▶ _Problem to work on_: Transcribe only the lines of the listing below from the one holding "The width and" through the one holding "the IMAX_ENHANCED task", inclusive, without any change.
*** Available data Section Begins ***
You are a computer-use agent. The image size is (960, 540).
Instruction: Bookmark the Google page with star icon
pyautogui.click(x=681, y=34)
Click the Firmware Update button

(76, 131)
*** Available data Section Ends ***
*** Available data Section Begins ***
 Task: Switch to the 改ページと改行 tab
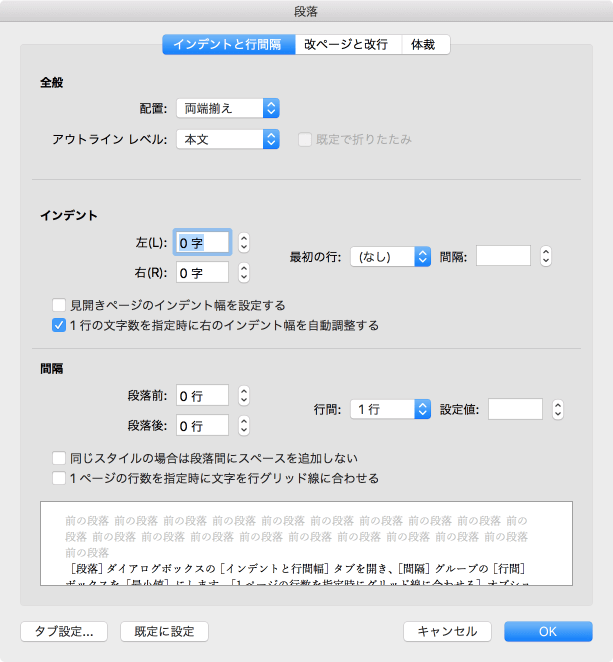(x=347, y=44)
*** Available data Section Ends ***
*** Available data Section Begins ***
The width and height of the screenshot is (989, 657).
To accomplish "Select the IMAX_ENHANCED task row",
*** Available data Section Ends ***
▶ _Task answer_:
The width and height of the screenshot is (989, 657).
To accomplish "Select the IMAX_ENHANCED task row",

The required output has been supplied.